Last but not least, the level of PGC-1α was significantly decreased in mnd2 (motor neuron degeneration 2) mouse, a mutant mouse strain harboring homozygous recessive mutation in Omi (Xu et al., 2014). Mnd2 mice exhibit neurodegeneration, mitochondrial abnormalities, stunted growth and rarely survived beyond 40 days postnatally. Levels of NRF-1 and TFAM mRNA which are targets of PGC-1α, were found to be markedly reduced in mnd2 mouse brain compared with wide-type suggesting that Omi may be associated with the reduction of PGC-1α. Omi was found to cleave glycogen synthase kinase 3β (GSK3β), and the latter can phosphorylate PGC-1α and promote its ubiquitin-mediated degradation.

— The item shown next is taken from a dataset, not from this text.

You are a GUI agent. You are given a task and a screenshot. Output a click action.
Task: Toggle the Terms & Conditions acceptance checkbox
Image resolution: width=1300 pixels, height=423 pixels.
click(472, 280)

Conclusions: We have discussed here the participation of several mitochondrial pathways such as fission, mitophagy and biogenesis in the pathogenesis of PD. Given that seemingly diverse genes associated with PD all converged at the mitochondria, one could envisage the possibility to counteract neurodegeneration, especially in the case of PD, via mitochondrial-related therapeutics. In so far, most results suggest that the mitochondrial pathology in PD may be due to the imbalance of the mitochondrial dynamics or biogenesis, the latter clearly illustrates the importance of PGC-1α in DA neuronal survival. Notably, two animal studies, one in rodent and the other in Drosophila, robustly support the importance of PGC-1α in DA neuronal survival. Transcriptional repression of PGC-1α promoter is another importantpathological mechanism that exemplifies the role of PGC-1α in PD. Further investigations are needed to see if a common pathway such as those regulated by AMPK or its substrates could be tapped for treating PD.